━━━━━ DATASET
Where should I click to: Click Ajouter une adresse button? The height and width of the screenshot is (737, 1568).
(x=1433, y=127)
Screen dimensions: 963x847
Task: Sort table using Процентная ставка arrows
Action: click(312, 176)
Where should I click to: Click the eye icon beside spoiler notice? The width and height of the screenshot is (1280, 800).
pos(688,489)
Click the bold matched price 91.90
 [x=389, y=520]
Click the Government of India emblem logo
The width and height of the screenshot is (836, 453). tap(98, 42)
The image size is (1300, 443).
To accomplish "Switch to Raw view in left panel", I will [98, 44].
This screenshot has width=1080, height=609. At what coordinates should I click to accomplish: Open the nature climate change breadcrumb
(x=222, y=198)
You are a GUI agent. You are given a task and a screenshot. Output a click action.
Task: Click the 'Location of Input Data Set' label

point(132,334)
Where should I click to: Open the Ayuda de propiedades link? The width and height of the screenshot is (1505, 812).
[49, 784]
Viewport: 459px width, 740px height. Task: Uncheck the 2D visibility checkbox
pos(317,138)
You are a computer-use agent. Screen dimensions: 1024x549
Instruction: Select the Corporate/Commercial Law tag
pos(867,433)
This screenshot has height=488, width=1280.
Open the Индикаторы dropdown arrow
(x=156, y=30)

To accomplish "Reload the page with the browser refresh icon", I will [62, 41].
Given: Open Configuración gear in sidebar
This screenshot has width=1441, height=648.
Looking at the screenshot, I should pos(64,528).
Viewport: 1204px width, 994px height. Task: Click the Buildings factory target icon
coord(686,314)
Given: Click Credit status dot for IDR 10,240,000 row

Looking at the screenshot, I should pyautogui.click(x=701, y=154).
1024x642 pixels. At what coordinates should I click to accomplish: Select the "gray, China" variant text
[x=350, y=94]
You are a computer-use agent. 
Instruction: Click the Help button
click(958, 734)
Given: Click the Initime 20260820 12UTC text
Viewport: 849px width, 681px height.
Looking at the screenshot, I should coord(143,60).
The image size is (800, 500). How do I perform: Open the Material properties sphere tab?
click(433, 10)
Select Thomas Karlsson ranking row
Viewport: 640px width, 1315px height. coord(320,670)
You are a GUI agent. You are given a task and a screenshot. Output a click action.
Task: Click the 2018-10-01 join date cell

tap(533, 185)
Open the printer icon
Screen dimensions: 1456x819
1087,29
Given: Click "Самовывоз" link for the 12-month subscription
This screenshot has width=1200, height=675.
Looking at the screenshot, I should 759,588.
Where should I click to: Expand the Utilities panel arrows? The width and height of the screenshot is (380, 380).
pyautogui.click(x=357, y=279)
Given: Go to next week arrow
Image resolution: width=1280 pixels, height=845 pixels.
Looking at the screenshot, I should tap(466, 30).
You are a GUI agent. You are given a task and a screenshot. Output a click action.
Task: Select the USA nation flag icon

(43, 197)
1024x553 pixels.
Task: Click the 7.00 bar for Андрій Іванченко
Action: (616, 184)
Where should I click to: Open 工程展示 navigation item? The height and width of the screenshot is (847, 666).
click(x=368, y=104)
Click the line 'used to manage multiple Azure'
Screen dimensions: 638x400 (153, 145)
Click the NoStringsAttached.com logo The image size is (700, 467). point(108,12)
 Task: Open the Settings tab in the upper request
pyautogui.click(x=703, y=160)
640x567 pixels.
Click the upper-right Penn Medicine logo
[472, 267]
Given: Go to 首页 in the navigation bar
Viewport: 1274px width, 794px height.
━━━━━━━━━━
(TASK): Please copy out every line in the listing that has the string "computer".

(ANSWER TO THE EXERCISE):
You are a computer-use agent. Screen dimensions: 1024x549
You are a computer-use agent. 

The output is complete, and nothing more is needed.